**Exercise A:** Could you output, word for word, the lines of the records below, from the line containing "You are a computer-use agent. The width" up to and including the line containing "pos(887,588)", and nothing else?

**Page:**
* START *
I’m not getting into my full character creation process here. The point is this: I don’t have to dig deep into my heartbeat plot (or outline my emotional arcs) because I’ve already done the foundational work. Every character is built with a fully realized internal logic model. Every arc emerges from pressure. And my World Codex (currently sitting at ~100k words) keeps me consistent with the societal structures impacting each character individually.


In short:

My characters don’t need babysitting.


All I have to do is follow the road map I’ve already built and let the logic of cause and effect unfold. It’s not important for me to know what the characters are feeling in Dissonant Desires while I’m development editing Polyphonic Seduction, because I can’t know what emotional process, they’re in until I’ve walked through the arc of the first book. That leaves me plenty of room to cozy up with my plot bunny hoard and pants to my chaotic heart’s content.


That said, I did reach a point in drafting Dissonant Desires where I had to pump the brakes and fill in some of the gaps in the heartbeat plot. For time-saving reasons, I reused my messy present-tense text blocking method and threaded them into the spine plot to identify where emotional arcs needed to line up. Dissonant Desires runs the spine plot, heartbeat plot, and several subplots all at once—and they’re in constant dialogue. I needed a zoomed-out map to keep it all from unraveling.


I learned this the hard way. One of the books in my epic saga has a similar structure, and at the time I was still using my pantsing-only rewrite method. That book? Will be 110k words when finished.


The scrap pile?


Over 350k words of discarded scenes, chapters, and false starts.

I don’t have time for that nonsense anymore.


Present Tense: My Stealth Tool


I want to circle back to this, because it turned out to be the quiet linchpin holding this MacGyver-rigged system together. And honestly? The answer isn’t even that exciting. My natural writing style is deep 3rd POV, past tense. My natural writing style is deep third person, past tense. When I slip into that mode, my brain immediately shifts into “serious writing”—the kind that wants to polish every line instead of just sketching things out. Switching to the present tense is enough of a disconnect that I can stay loose. It’s messy, to be sure. I tense slip all the time. But it doesn’t matter. The goal isn’t prose. It’s structure. And those blocks are getting turned into an outline anyway.
* END *
**Entries provided:**
* START *
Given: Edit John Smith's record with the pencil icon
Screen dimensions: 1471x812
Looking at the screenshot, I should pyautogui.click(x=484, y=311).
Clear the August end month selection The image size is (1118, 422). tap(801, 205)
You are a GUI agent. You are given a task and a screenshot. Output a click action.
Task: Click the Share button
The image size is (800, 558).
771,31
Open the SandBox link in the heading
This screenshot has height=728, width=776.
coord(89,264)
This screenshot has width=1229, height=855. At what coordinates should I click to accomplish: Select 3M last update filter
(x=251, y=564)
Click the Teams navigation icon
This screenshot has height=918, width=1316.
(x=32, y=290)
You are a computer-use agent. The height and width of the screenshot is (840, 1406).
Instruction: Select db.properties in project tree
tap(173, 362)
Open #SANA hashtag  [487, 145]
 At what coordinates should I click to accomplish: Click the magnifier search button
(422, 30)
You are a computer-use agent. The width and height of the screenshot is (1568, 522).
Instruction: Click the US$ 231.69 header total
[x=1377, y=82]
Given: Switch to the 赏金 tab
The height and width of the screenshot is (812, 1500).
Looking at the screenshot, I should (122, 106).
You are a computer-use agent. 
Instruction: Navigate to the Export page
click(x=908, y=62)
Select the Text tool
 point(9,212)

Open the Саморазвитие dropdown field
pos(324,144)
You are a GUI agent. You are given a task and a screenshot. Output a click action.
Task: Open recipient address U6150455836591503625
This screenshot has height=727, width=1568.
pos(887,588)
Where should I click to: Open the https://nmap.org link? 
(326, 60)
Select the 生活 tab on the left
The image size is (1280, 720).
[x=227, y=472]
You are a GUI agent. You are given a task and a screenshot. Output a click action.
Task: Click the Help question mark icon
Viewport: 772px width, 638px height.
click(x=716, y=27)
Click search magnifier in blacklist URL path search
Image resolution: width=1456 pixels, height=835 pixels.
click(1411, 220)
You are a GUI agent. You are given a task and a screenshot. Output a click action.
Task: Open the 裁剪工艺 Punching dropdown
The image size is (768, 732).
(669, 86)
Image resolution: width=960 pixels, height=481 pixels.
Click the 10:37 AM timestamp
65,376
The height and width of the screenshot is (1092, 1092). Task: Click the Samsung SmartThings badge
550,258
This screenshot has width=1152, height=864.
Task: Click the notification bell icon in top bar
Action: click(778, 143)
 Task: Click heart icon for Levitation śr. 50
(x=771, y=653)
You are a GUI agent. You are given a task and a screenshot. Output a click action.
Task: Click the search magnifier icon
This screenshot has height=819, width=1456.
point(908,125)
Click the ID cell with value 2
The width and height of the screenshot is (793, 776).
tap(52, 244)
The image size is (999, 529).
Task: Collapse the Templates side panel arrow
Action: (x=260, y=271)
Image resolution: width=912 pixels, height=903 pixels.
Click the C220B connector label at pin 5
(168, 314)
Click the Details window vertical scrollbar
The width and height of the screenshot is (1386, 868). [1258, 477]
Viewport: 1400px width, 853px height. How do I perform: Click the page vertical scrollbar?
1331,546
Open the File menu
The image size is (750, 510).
* END *
**Exercise B:** Would you return, verbatim, the part of the drafting text above that runs from "My characters don’t" up to and including "chaotic heart’s content."?

**Complete response A:**
You are a computer-use agent. The width and height of the screenshot is (1568, 522).
Instruction: Click the US$ 231.69 header total
[x=1377, y=82]
Given: Switch to the 赏金 tab
The height and width of the screenshot is (812, 1500).
Looking at the screenshot, I should (122, 106).
You are a computer-use agent. 
Instruction: Navigate to the Export page
click(x=908, y=62)
Select the Text tool
 point(9,212)

Open the Саморазвитие dropdown field
pos(324,144)
You are a GUI agent. You are given a task and a screenshot. Output a click action.
Task: Open recipient address U6150455836591503625
This screenshot has height=727, width=1568.
pos(887,588)

**Complete response B:**
My characters don’t need babysitting.


All I have to do is follow the road map I’ve already built and let the logic of cause and effect unfold. It’s not important for me to know what the characters are feeling in Dissonant Desires while I’m development editing Polyphonic Seduction, because I can’t know what emotional process, they’re in until I’ve walked through the arc of the first book. That leaves me plenty of room to cozy up with my plot bunny hoard and pants to my chaotic heart’s content.